■ **ASSIGNED TASK**: In the entries that follow, find the line containing "Blog (383, 29)", then output exactly every line from the first through that one.
Top of DATA
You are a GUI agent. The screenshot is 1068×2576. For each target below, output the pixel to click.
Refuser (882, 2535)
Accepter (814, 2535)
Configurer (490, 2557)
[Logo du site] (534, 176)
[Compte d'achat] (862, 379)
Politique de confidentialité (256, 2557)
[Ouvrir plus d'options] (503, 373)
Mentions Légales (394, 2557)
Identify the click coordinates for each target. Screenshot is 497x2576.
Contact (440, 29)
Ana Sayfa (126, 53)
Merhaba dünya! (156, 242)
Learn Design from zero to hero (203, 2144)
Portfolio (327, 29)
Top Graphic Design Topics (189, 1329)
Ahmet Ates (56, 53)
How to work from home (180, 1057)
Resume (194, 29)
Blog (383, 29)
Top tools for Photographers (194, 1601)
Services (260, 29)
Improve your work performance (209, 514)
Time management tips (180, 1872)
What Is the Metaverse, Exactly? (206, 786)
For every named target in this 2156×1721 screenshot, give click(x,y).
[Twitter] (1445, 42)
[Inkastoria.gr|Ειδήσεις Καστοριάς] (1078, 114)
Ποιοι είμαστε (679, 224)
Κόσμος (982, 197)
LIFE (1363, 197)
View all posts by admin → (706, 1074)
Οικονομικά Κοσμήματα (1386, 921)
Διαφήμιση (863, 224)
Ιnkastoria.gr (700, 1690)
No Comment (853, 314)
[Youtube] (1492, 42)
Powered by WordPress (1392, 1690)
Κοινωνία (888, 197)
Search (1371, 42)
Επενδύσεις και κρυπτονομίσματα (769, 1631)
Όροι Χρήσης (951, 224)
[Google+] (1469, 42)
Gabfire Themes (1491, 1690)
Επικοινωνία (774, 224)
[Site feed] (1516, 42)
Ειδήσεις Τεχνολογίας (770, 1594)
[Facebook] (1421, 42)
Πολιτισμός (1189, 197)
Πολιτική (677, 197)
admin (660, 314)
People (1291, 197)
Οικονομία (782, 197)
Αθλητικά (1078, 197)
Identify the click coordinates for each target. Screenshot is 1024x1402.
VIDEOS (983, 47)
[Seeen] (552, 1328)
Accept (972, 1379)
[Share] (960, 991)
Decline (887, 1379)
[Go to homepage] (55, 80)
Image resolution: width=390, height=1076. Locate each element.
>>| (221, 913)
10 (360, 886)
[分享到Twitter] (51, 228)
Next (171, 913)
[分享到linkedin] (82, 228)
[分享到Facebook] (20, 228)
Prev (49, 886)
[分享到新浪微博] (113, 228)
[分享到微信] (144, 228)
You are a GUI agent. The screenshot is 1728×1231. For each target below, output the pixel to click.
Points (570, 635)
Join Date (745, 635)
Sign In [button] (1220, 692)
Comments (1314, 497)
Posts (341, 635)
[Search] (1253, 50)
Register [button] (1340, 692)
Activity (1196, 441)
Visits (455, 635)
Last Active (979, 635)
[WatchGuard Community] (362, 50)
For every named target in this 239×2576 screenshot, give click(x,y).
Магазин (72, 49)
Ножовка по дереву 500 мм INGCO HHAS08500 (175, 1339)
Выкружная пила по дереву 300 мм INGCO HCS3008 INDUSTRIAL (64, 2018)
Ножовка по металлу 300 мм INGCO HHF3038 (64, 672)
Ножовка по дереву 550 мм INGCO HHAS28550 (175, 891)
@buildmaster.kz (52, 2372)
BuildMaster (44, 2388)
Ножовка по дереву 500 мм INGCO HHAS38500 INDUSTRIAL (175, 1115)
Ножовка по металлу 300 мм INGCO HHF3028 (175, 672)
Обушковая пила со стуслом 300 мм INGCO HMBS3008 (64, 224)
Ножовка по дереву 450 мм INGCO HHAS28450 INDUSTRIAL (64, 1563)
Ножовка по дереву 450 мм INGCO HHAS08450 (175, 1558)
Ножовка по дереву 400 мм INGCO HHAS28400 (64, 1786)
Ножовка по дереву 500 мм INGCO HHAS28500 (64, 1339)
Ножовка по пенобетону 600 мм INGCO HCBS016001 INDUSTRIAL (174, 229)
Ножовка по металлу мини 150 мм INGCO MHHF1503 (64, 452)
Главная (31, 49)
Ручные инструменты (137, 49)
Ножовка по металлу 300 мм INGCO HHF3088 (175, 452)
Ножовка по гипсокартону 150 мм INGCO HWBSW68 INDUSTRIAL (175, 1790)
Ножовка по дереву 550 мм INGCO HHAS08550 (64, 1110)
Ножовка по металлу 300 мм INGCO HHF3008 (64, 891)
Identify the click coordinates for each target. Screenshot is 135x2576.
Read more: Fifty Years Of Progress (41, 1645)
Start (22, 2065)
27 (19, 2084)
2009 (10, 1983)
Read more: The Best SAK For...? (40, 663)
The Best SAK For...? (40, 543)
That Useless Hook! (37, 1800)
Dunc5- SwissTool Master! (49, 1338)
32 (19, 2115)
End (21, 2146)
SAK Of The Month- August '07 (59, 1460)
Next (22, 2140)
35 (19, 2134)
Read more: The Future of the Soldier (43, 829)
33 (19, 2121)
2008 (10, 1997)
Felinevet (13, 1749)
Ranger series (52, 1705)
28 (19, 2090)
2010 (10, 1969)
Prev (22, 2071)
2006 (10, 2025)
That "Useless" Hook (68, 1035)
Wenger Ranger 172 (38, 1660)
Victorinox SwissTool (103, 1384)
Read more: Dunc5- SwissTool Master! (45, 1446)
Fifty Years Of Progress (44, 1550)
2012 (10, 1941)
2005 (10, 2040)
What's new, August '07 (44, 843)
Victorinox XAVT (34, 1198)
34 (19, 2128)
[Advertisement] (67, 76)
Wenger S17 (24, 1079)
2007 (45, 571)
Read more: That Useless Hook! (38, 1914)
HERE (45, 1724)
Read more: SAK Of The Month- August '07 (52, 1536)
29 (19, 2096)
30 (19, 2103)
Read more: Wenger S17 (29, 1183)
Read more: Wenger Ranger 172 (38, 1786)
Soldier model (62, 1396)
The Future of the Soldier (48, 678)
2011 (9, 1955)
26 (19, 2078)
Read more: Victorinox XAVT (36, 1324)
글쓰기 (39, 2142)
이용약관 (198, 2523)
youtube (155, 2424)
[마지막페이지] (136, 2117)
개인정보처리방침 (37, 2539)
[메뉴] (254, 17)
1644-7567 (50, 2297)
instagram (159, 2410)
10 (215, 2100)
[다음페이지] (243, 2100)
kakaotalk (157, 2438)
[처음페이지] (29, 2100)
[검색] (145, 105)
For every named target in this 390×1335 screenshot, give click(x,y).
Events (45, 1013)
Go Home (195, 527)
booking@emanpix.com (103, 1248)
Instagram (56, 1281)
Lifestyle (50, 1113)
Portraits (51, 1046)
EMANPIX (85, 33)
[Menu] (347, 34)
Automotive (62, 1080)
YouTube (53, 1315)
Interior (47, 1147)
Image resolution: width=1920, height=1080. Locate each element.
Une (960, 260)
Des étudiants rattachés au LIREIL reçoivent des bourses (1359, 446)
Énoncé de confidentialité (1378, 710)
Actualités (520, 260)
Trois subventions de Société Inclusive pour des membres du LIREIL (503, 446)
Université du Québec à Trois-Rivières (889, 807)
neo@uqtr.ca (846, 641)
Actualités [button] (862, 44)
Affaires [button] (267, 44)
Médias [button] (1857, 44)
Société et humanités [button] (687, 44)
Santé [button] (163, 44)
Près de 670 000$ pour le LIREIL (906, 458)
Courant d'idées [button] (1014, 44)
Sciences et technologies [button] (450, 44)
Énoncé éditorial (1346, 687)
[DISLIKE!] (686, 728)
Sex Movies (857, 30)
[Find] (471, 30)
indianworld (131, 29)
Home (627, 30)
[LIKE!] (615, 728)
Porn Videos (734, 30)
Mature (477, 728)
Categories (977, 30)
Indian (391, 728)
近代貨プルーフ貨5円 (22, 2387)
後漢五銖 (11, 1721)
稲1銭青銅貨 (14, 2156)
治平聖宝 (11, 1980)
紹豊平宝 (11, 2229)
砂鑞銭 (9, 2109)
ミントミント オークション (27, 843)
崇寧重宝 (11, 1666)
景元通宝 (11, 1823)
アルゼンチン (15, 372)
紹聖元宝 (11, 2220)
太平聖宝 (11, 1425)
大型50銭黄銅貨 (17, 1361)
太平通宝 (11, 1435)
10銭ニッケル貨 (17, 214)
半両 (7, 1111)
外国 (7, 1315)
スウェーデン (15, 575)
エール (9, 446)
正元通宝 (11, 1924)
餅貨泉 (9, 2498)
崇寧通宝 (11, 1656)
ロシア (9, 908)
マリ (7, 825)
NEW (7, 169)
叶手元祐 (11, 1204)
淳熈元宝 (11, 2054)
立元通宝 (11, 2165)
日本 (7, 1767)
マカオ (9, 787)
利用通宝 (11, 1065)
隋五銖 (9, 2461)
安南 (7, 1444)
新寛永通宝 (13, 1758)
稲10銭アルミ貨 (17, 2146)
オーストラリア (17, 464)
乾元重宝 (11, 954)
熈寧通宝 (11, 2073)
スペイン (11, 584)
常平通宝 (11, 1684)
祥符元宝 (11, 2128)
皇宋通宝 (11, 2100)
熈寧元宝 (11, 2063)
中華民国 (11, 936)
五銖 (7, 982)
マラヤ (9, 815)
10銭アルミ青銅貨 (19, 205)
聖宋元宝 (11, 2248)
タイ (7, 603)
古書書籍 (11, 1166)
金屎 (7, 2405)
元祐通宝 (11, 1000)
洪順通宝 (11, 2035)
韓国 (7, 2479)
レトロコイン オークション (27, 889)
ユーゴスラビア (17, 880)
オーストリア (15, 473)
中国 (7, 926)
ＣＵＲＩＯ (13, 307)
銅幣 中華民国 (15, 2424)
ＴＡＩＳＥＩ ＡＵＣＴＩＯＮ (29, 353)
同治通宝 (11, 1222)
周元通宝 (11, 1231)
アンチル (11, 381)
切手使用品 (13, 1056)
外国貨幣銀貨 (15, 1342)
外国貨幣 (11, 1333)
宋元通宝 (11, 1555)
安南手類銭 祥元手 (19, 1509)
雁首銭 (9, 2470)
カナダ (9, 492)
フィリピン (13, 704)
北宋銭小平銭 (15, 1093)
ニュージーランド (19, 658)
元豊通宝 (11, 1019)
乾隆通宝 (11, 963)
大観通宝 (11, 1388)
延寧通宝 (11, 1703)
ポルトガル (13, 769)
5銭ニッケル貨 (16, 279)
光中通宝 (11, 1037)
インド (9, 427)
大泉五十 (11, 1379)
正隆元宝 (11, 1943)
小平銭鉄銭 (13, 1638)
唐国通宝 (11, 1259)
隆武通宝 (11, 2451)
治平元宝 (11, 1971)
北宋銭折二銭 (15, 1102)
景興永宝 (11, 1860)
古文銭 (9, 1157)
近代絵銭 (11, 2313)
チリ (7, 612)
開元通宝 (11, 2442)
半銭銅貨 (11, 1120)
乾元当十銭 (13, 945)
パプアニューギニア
Bottom of DATA
■ **RESPONSE AREA**:
You are a GUI agent. The screenshot is 1068×2576. For each target below, output the pixel to click.
Refuser (882, 2535)
Accepter (814, 2535)
Configurer (490, 2557)
[Logo du site] (534, 176)
[Compte d'achat] (862, 379)
Politique de confidentialité (256, 2557)
[Ouvrir plus d'options] (503, 373)
Mentions Légales (394, 2557)
Identify the click coordinates for each target. Screenshot is 497x2576.
Contact (440, 29)
Ana Sayfa (126, 53)
Merhaba dünya! (156, 242)
Learn Design from zero to hero (203, 2144)
Portfolio (327, 29)
Top Graphic Design Topics (189, 1329)
Ahmet Ates (56, 53)
How to work from home (180, 1057)
Resume (194, 29)
Blog (383, 29)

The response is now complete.